What other economists said about this report
When even Richter declares this is an outright “scandal,” refusing to say it is just wrong due to errors, I’m inclined to find that is all the confirmation of my own opinion I need because I’ve never seen him write this intensely against government data. Still, just to be thorough, let’s recap some comments from those mainstream articles I ran in The Daily Doom about this report this past week:
- “The data is truncated, and we just don’t know how much of it to trust.’’ By disrupting the economy – especially government contracting – the shutdown may have contributed to a cooling in prices, she said (Diane Swonk, chief economist at the tax and consulting firm KPMG)
- “Noisy. The canceling of the October report makes month-on-month comparisons impossible, for example, while the truncated information-gathering process given the shutdown could have caused systematic biases in the data.” (Kay Haigh, global co-head of fixed income and liquidity solutions at Goldman Sachs Asset Management)
- “Inflation did not suddenly improve a lot between September and November. Anyone who has been to the grocery store or paid a utility bill knows this…. The November inflation report was like the data-nerd equivalent of the emperor-with-no-clothes story: We didn’t have basically any October data and limited November data.” (Heather Long, chief economist at Navy Federal Credit Union)

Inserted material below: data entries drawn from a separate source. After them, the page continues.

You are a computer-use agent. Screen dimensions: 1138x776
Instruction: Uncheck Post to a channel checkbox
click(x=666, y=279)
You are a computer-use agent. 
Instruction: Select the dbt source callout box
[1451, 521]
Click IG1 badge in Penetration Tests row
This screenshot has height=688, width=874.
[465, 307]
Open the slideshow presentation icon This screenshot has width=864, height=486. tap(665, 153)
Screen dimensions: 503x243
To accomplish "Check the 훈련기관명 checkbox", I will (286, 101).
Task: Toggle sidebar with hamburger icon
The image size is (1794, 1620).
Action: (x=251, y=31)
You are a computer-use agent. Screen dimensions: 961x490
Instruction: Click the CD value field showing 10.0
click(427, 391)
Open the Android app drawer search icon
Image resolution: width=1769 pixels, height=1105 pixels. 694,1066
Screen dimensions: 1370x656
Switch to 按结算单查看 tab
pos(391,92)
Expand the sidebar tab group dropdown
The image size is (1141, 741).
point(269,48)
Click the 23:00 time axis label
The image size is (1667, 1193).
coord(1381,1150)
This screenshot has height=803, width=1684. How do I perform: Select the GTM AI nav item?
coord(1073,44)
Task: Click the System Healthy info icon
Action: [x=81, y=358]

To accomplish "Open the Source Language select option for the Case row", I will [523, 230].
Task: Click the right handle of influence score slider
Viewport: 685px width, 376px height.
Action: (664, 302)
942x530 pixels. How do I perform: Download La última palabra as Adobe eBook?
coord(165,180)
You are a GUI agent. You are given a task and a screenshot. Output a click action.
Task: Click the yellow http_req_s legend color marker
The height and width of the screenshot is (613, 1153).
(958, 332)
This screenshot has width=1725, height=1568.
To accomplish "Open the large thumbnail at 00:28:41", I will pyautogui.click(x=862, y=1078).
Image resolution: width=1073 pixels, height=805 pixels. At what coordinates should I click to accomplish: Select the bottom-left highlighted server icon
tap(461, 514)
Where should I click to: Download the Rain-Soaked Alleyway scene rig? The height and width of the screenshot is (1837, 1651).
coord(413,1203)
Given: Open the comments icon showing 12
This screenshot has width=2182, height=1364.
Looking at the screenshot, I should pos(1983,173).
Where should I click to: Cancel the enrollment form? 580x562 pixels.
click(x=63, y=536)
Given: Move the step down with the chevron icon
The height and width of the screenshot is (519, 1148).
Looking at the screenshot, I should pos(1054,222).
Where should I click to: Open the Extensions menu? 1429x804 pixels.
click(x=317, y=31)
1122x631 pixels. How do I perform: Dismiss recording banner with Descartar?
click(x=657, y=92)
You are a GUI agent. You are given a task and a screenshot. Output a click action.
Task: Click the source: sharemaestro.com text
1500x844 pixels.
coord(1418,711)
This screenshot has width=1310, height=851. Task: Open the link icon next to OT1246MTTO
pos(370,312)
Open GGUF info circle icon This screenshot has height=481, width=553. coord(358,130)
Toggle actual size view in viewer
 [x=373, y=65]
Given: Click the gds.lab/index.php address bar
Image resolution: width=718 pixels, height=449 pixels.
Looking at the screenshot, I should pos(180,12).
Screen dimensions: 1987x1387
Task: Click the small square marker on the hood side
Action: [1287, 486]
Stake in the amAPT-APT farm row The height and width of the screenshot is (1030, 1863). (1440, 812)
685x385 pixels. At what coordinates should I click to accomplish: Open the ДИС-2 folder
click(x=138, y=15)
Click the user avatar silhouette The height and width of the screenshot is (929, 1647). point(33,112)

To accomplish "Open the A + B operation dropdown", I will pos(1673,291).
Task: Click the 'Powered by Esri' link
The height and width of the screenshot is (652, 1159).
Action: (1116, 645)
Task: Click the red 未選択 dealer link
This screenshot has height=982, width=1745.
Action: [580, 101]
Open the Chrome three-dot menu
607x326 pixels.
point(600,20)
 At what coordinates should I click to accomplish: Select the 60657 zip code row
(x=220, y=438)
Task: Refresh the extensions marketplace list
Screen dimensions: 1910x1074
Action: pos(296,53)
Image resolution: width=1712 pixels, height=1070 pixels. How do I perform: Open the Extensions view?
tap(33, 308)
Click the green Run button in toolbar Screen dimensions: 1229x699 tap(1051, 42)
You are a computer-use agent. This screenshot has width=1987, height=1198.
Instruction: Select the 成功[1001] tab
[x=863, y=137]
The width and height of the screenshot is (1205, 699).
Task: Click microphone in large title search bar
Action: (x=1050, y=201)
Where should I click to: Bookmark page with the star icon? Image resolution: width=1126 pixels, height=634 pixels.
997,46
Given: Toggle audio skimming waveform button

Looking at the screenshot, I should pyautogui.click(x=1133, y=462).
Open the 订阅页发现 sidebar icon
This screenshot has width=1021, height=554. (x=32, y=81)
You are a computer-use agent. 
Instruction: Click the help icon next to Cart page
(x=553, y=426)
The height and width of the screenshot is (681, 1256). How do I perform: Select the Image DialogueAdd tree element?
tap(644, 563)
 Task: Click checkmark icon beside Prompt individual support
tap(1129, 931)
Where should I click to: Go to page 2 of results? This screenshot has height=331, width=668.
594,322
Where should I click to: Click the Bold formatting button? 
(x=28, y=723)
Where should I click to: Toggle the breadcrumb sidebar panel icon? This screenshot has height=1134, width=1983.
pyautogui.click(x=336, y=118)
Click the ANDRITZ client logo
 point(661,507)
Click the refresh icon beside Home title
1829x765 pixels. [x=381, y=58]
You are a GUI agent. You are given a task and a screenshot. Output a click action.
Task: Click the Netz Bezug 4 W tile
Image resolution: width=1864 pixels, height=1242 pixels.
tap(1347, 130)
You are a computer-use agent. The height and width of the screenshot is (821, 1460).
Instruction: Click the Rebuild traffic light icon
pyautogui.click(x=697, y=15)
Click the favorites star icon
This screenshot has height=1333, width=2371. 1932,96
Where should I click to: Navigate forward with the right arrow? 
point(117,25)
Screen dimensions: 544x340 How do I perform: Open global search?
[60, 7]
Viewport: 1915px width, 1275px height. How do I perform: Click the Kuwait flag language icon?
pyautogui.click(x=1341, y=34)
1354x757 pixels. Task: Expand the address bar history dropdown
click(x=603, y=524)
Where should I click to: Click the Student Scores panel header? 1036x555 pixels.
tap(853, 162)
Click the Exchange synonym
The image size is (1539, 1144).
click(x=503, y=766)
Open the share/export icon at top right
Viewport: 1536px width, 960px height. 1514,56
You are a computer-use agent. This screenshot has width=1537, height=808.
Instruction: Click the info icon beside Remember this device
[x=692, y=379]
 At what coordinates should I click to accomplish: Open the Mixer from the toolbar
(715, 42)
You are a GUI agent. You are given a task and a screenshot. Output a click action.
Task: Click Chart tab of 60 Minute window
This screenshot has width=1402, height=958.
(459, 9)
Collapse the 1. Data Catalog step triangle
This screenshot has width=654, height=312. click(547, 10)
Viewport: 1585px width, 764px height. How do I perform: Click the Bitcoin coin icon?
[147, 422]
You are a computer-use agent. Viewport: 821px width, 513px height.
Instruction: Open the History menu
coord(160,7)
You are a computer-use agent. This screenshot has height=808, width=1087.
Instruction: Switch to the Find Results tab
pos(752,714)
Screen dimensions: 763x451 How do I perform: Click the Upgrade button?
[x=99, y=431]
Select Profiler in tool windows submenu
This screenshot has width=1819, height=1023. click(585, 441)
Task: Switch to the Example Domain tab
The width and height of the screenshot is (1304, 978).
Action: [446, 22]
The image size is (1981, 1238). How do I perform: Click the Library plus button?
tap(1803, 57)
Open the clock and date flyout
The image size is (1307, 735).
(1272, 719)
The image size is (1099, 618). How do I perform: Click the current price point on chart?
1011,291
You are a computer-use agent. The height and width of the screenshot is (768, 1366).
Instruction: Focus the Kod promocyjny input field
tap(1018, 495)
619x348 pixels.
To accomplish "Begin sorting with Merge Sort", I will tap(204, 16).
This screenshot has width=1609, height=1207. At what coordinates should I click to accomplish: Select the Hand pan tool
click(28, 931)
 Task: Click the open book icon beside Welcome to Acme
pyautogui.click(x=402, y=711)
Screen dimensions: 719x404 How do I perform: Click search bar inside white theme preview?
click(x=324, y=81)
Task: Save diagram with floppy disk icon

- “I don’t take it at face value…. It seems like the government shutdown had a big impact.” (Stephanie Roth, chief economist at Wolfe Research)
- “The November CPI report creates more questions than answers about the recent pace of price growth…. Take it with the entire salt shaker.” (Wells Fargo economists)
- “That was one flawed report.” Brusuelas said that price changes for rents and owners’ equivalent rent were in the vicinity of zero, and “That just doesn’t pass the smell test.” (Joe Brusuelas, RSM US’ chief economist)
- “Put in zero inflation in multiple categories” while calculating [i.e. extrapolating, not reporting] the OER for the approximately one-third of cities used. (Evercore ISI’s Krishna Guha)
If Team Trump has any inclination toward honesty, the direction of inflation will be hugely reversed next month to correct all the deficiencies in this report, according to Richter, but he also says he does not, in the least, expect to see that happen, given how brazenly falsehoods were reported as facts here, and especially given how the head of the department was fired back in August.
Trust what you know from your experience of prices. Don’t Trust what the Trump administration is feeding you. They doubled down against all the criticisms of their report by reiterating “inflation is falling” and even having their head economist call it a “blockbuster report.” More like a gut-buster report … but not the funny kind, as Richter noted. More like the gut-bomb kind. Most people’s own gut feelings about the inflation they are experiencing are likely right.
Trump, in his speech, called this “a golden age” with “prices falling fast.”
Hopefully, I primarily have readers who continue to want the facts, rather than the fake facsimile of truth. If you are one such reader, please support the continued writing of this little vessel of truth that tries hard to pierce the government smog. By becoming a paying subscriber, you can make up for the slow trickle of those that don’t want to hear it. But, either way, I’m staying straight to the truth at any cost, and I’m not about to couch such serious chilling concerns, as Richter calls them, softly.
In economic terms, the reality of what happened in this report was a cold wind through the cracks of our teetering house, bracing us to face the outside truth because when insiders in governments set forward policies based on their own current lies, even the bananas wind up frozen in the end.